:: DOCUMENT PASSAGE ::

Re: HFile vs Parquet for very wide table

Posted by Ted Yu <yu...@gmail.com>.

I have very limited knowledge on Parquet, so I can only answer from HBase
point of view.

Please see recent thread on number of columns in a row in HBase:

http://search-hadoop.com/m/YGbb3NN3v1jeL1f

There're a few Spark hbase connectors.
See this thread:

http://search-hadoop.com/m/q3RTt4cp9Z4p37s

Sorry I cannot answer performance comparison question.

Cheers

On Thu, Jan 21, 2016 at 2:43 PM, Krishna <re...@gmail.com> wrote:

> We are evaluating Parquet and HBase for storing a dense & very, very wide
> matrix (can have more than 600K columns).
>
> I've following questions:
>
>    - Is there is a limit on # of columns in Parquet or HFile? We expect to
>    query [10-100] columns at a time using Spark - what are the performance
>    implications in this scenario?

:: PROBLEM A ::
In the HFile vs Parquet thread, how many columns at a time does the team expect to query using Spark?
:: PROBLEM B ::
Continue the HFile vs Parquet thread from the point where it stops.

[Data listing]
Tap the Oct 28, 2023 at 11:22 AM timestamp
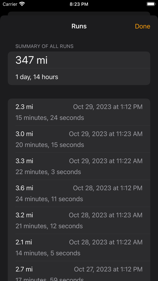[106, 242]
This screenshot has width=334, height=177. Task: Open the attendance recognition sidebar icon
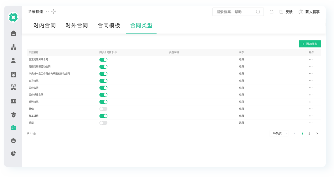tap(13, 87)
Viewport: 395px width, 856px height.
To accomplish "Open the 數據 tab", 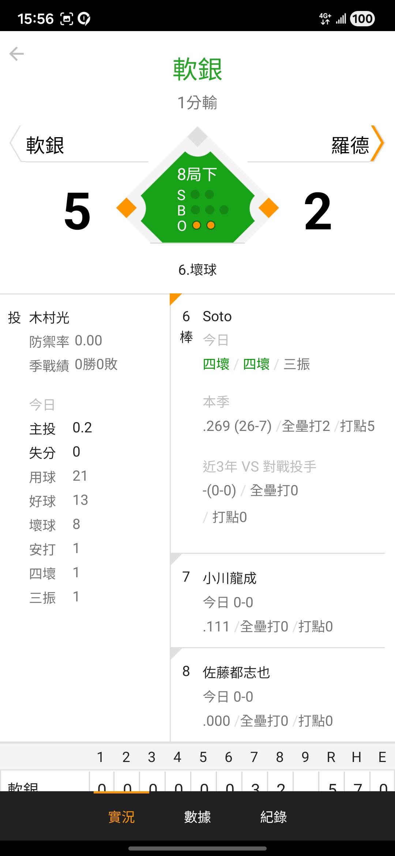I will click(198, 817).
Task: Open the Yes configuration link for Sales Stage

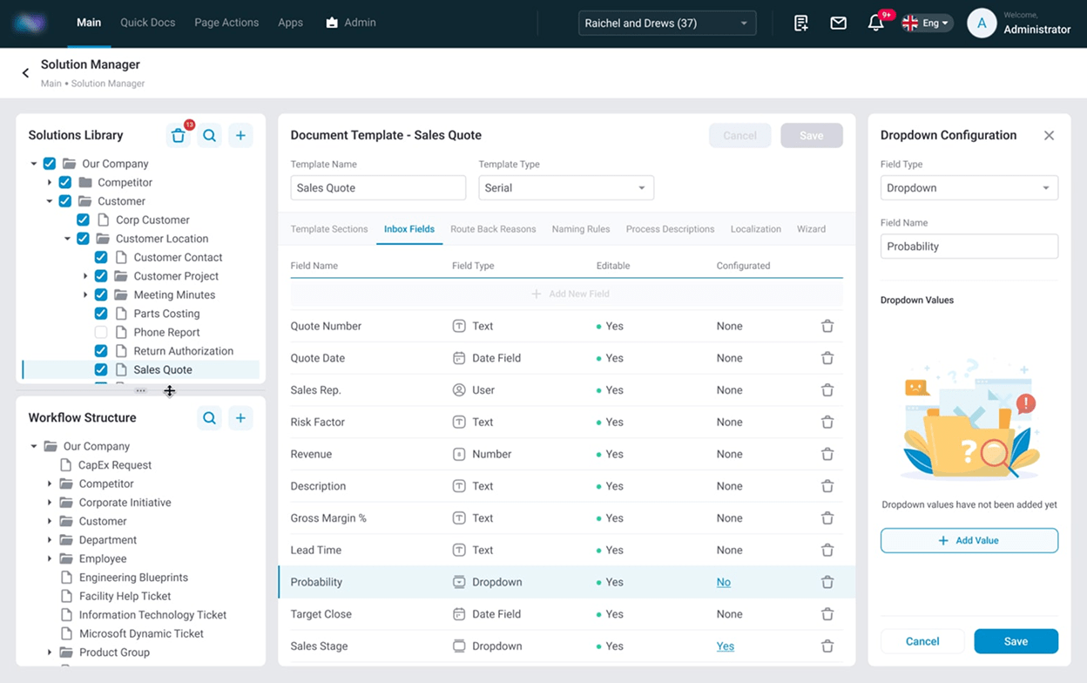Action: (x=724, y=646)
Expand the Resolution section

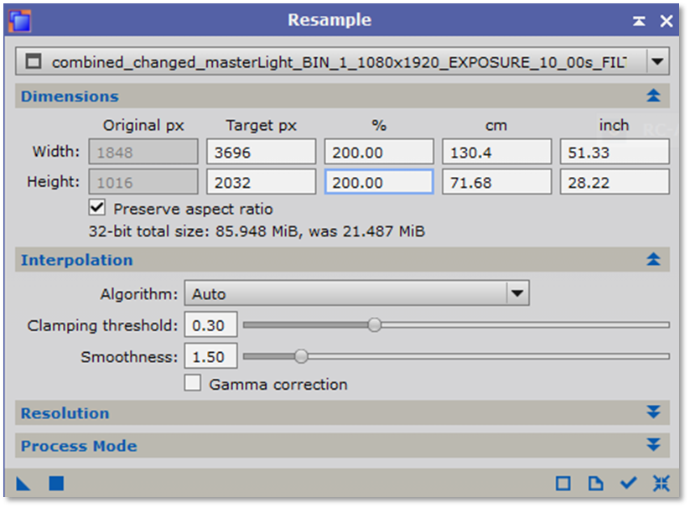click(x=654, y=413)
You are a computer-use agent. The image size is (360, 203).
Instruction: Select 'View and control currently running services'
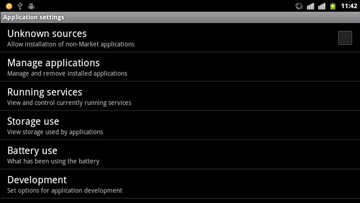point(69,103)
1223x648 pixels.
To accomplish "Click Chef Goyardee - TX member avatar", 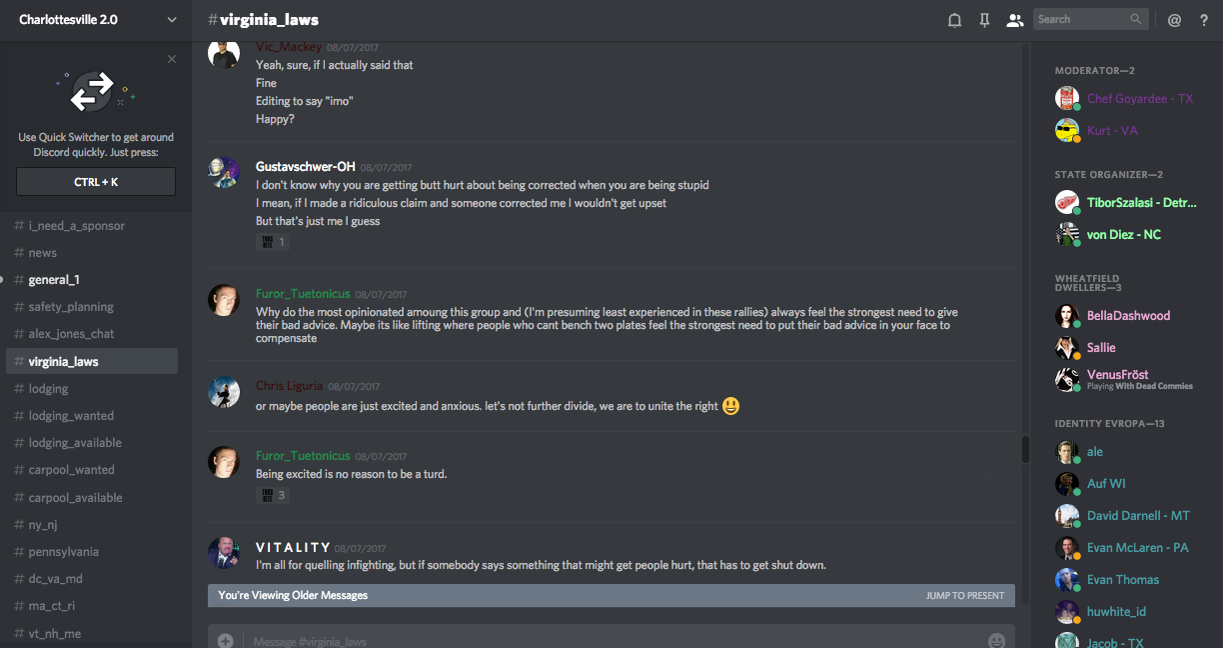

:: RIGHT ANSWER A ::
Between 10 and 100 columns.

:: RIGHT ANSWER B ::
>    - HBase can support millions of columns - anyone with prior experience
>    that compares Parquet vs HFile performance for wide structured tables?
>    - We want a schema-less solution since the matrix can get wider over a
>    period of time
>    - Is there a way to generate wide structured schema-less Parquet files
>    using map-reduce (input files are in custom binary format)?
>
> What other solutions other than Parquet & HBase are useful for this
> use-case?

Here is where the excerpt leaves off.